Creating a Downloading Application

This code is based loosely on Hellman’s article and the IBM article as they both show how to download URLs in various ways. This implementation actually downloads files. We’ll use the United States Infernal (oops, I mean Internal) Revenue Service’s tax forms for our example. Let’s pretend we’re a small business owner and we need to download a bunch of these forms for our employees. Here’s some code that will suit our needs:

import os
import Queue
import threading
import urllib2
 
########################################################################
class Downloader(threading.Thread):
    """Threaded File Downloader"""
 
    #----------------------------------------------------------------------
    def __init__(self, queue):
        threading.Thread.__init__(self)
        self.queue = queue
 
    #----------------------------------------------------------------------
    def run(self):
        while True:
            # gets the url from the queue
            url = self.queue.get()
 
            # download the file
            self.download_file(url)
 
            # send a signal to the queue that the job is done
            self.queue.task_done()
 
    #----------------------------------------------------------------------
    def download_file(self, url):
        """"""
        handle = urllib2.urlopen(url)
        fname = os.path.basename(url)
        with open(fname, "wb") as f:
            while True:
                chunk = handle.read(1024)
                if not chunk: break
                f.write(chunk)
 
#----------------------------------------------------------------------
def main(urls):
    """
    Run the program
    """
    queue = Queue.Queue()
 
    # create a thread pool and give them a queue
    for i in range(5):
        t = Downloader(queue)
        t.setDaemon(True)
        t.start()
 
    # give the queue some data
    for url in urls:
        queue.put(url)
 
    # wait for the queue to finish
    queue.join()
 
if __name__ == "__main__":
    urls = ["http://www.irs.gov/pub/irs-pdf/f1040.pdf",
            "http://www.irs.gov/pub/irs-pdf/f1040a.pdf",
            "http://www.irs.gov/pub/irs-pdf/f1040ez.pdf",
            "http://www.irs.gov/pub/irs-pdf/f1040es.pdf",
            "http://www.irs.gov/pub/irs-pdf/f1040sb.pdf"]
    main(urls)

Let’s break this down a bit. First of all, we need to look at the main function definition to see how this all flows. Here we see that it accepts a list of urls. The main function then creates a queue instance that it passes to 5 daemonized threads.
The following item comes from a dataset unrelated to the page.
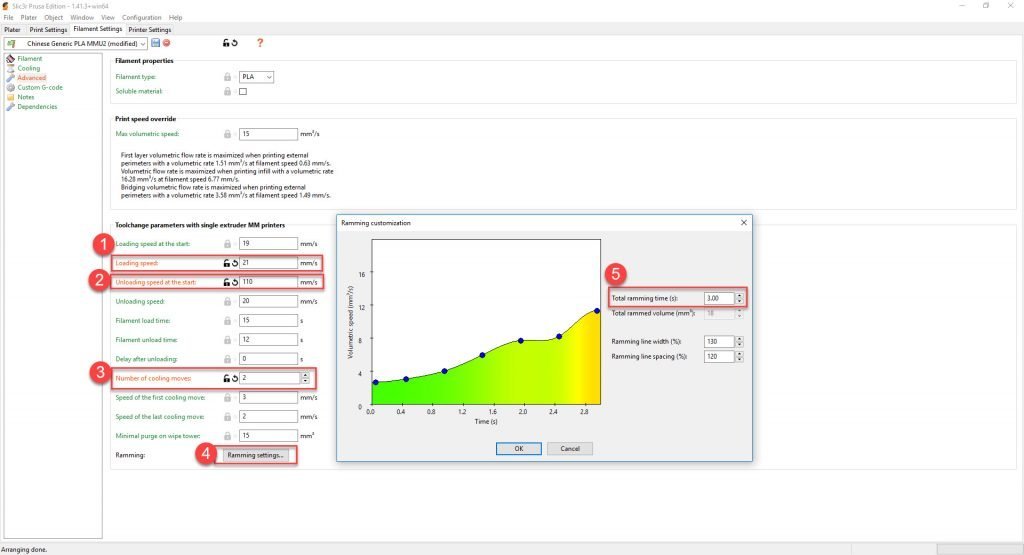Click the toolbar unlocked padlock icon
This screenshot has height=555, width=1024.
226,43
The main difference between daemonized and non-daemon threads is that you have to keep track of non-daemon threads and close them yourself whereas with a daemon thread you basically just set them and forget them and when your app closes, they close too. Next we load up the queue (using its put method) with the urls we passed in. Finally we tell the queue to wait for the threads to do their processing via the join method. In the download class, we have the line “self.queue.get()” which blocks until the queue has something to return. That means the threads just sit idly waiting to pick something up. It also means that for a thread to “get” something from the queue, it must call the queue’s “get” method. Thus as we add or put items in the queue, the thread pool will pick up or “get” items and process them. This is also known as “dequeing”. Once all the items in the queue are processed, the script ends and exits. On my machine, it downloads all 5 documents in under a second.